After finishing his general surgery residency at Dalhousie University, Nova Scotia, Canada, Grondin completed a thoracic surgery residency at the University of Toronto, Toronto, Canada, where he was able to work closely with F Griffith “Griff” Pearson, author of the landmark Pearson’s Thoracic & Esophageal Surgery textbook, STS said in a press release.
Grondin also participated in a thoracic oncology fellowship at the Brigham and Women’s Hospital, Boston, USA. He then completed a fellowship in minimally invasive thoracic surgery at the University of Pittsburgh, Pennsylvania, USA under the supervision of James D Luketich. After starting clinical practice at Northwestern University, Chicago, USA, Grondin then joined the University of Calgary where he currently is professor of surgery. Previously, he was the academic and clinical head of the Department of Surgery at the University of Calgary and Alberta Health Services, which incorporates approximately 450 surgeon members and more than 1,000 employees.
An STS member since 2001, Grondin has served on numerous committees and workforces; most recently he was the Society’s first vice president. Dr. Grondin also chaired the Workforce on General Thoracic Surgery and served as the Canadian Director on the Board of Directors. In addition, he has held several senior leadership positions in other cardiothoracic surgery organisations, including the Canadian Association of Thoracic Surgeons, the Western Thoracic Surgical Association, and the JAMES IV Association of Surgeons. Grondin also was recently elected to serve on the American College of Surgeons Board of Regents.

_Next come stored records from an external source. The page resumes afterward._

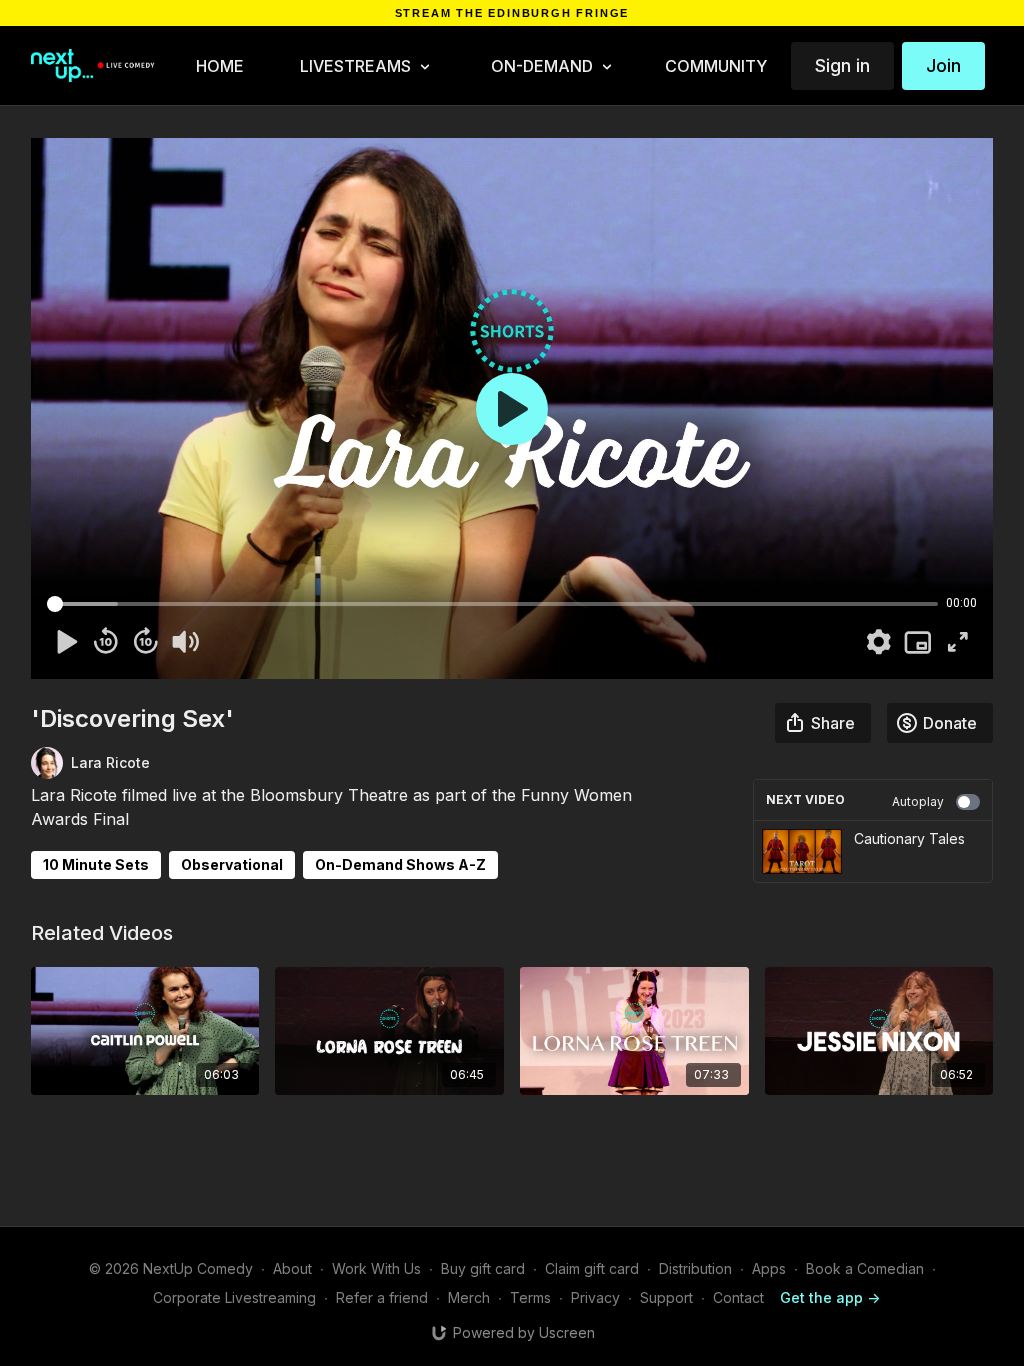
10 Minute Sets (96, 864)
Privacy (595, 1297)
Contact (738, 1297)
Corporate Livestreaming (234, 1297)
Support (666, 1297)
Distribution (695, 1268)
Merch (469, 1297)
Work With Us (376, 1268)
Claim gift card (592, 1268)
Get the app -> (830, 1297)
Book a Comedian (865, 1268)
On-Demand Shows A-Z (400, 864)
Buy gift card (483, 1268)
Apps (769, 1268)
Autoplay (918, 801)
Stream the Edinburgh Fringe (512, 13)
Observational (232, 864)
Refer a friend (382, 1297)
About (292, 1268)
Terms (530, 1297)
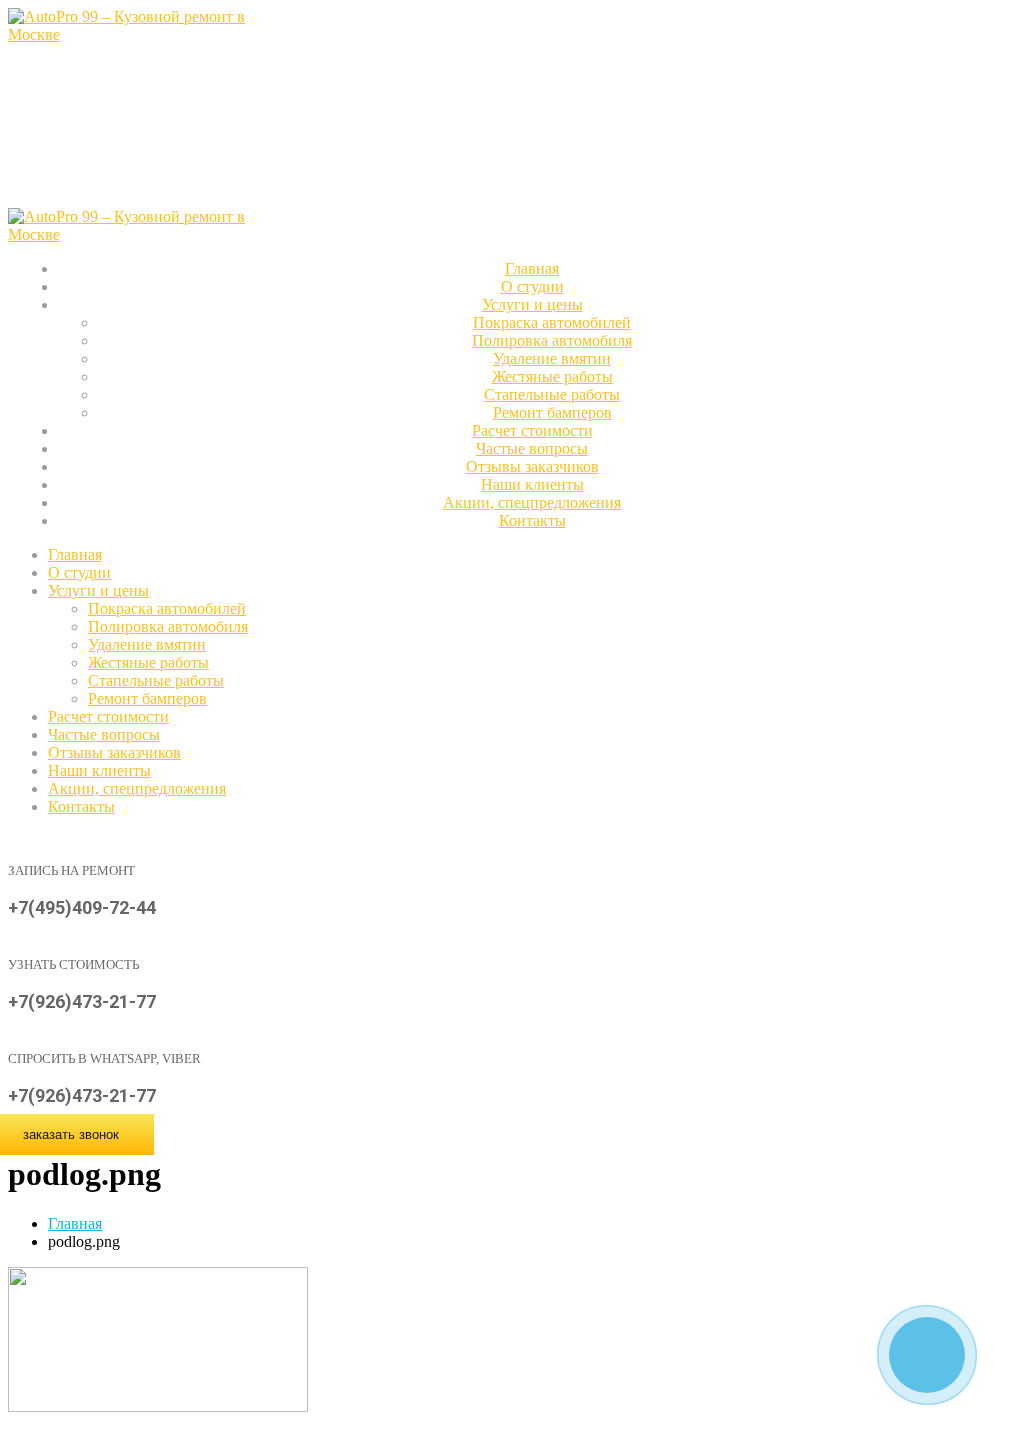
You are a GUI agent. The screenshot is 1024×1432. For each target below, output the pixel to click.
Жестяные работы (552, 376)
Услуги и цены (532, 304)
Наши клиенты (99, 770)
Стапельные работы (552, 394)
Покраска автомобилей (552, 322)
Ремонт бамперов (147, 698)
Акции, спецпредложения (137, 788)
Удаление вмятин (552, 358)
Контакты (532, 520)
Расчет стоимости (108, 716)
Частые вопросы (104, 734)
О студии (79, 572)
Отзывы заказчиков (114, 752)
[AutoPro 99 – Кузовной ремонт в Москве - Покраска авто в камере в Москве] (136, 34)
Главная (75, 554)
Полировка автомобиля (552, 340)
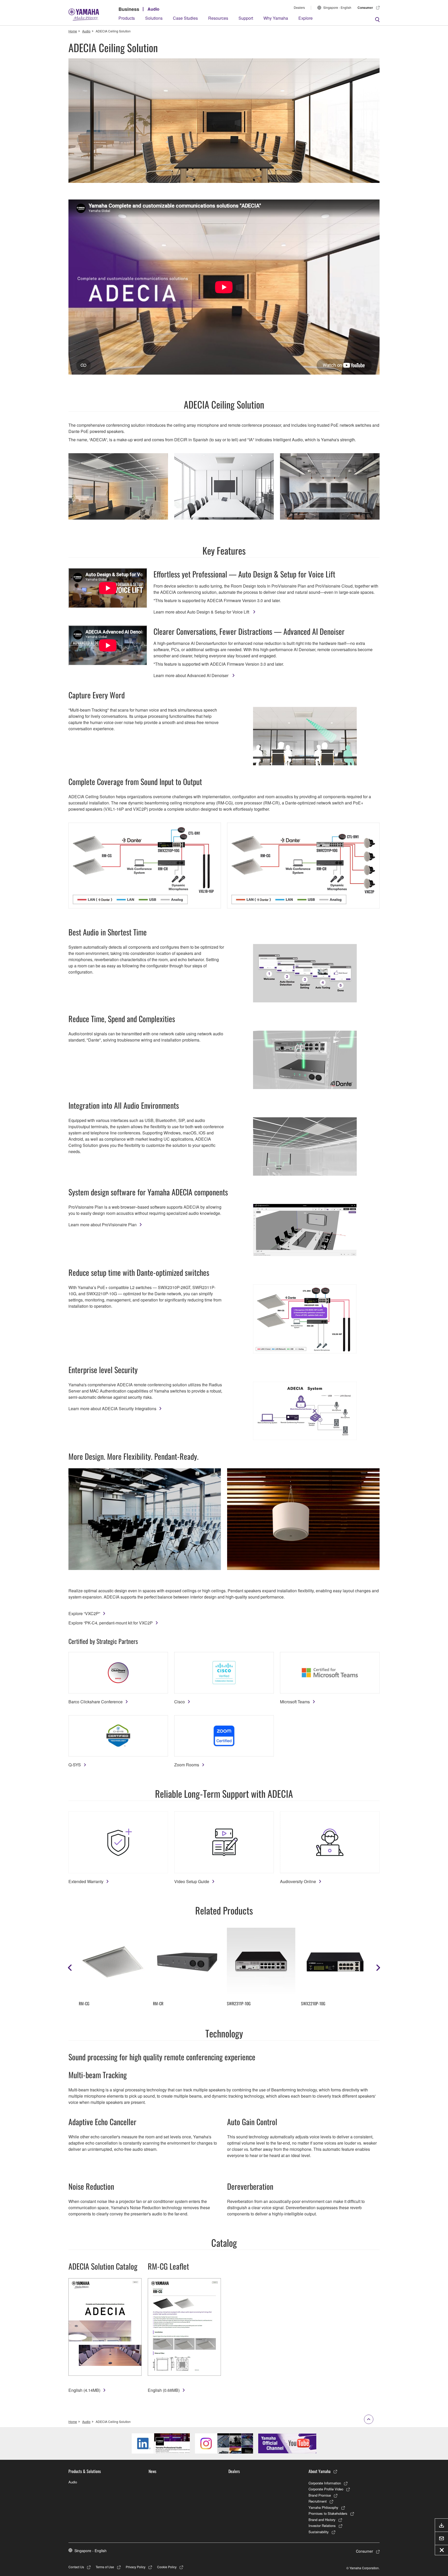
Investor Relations (322, 2525)
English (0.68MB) (164, 2390)
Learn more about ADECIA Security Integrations (112, 1408)
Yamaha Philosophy (323, 2507)
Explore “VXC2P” (84, 1613)
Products (126, 18)
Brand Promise (320, 2495)
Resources (218, 18)
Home (72, 31)
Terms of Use (105, 2567)
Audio (153, 9)
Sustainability (319, 2531)
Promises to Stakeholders (328, 2513)
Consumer (365, 7)
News (152, 2471)
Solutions (154, 18)
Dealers (299, 7)
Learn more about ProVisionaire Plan (102, 1225)
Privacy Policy (135, 2567)
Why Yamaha (275, 18)
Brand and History (322, 2519)
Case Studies (185, 18)
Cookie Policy (167, 2567)
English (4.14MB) (84, 2390)
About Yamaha (320, 2471)
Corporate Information (325, 2483)
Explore (305, 18)
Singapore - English (337, 7)
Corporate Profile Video (326, 2489)
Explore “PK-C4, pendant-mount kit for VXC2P (110, 1623)
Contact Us (76, 2567)
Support (246, 18)
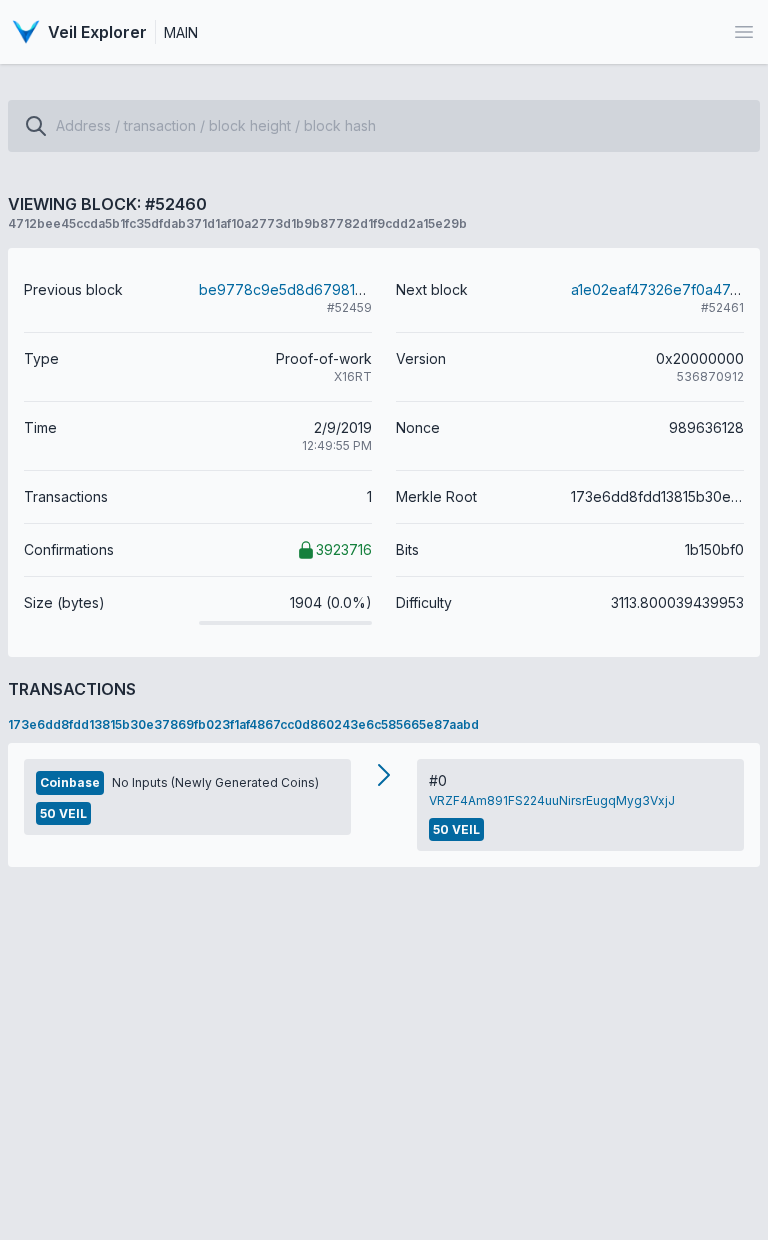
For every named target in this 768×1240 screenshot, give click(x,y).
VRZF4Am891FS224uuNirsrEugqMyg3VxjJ (552, 800)
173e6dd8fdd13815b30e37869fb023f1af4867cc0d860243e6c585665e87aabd (243, 724)
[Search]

“The experience that I have gained with STS has been invaluable,” said Grondin. “As an STS task force or workforce member, you get a chance to interact with professional colleagues, discuss and debate important issues, make collaborative decisions, and implement important initiatives relevant to the future of the cardiothoracic specialty.”
Grondin encourages young surgeons to not just join STS, but also to get involved in leadership through the self-nomination process. Organisations like the Society provide valuable opportunities to participate in innovative projects, foster the creation of a comprehensive network of colleagues, and develop leadership skills, he said.
As STS President, Grondin said he looks forward to working with the STS staff and is committed to furthering several goals of his predecessors, including updating the world-renowned STS National Database and providing innovative educational content to the Society’s members. Grondin’s agenda also includes bolstering advocacy efforts and increasing physician wellness and leadership development initiatives. In addition, he plans to build on the work of STS Past Presidents Joseph A Dearani, and Robert SD Higgins, and advance STS equity, diversity, and inclusion efforts.
In collaboration with other surgical organisations, Grondin also seeks to find practical and positive ways to help STS members address changes in cardiothoracic surgery patient care occurring as a result of the pandemic.
“Although the COVID-19 pandemic is very serious and has impacted us all, it has taught us that we need to be resilient, efficient problem solvers, and that there is a strong need to pull together and support each other as we try to navigate these stressful times,” he said.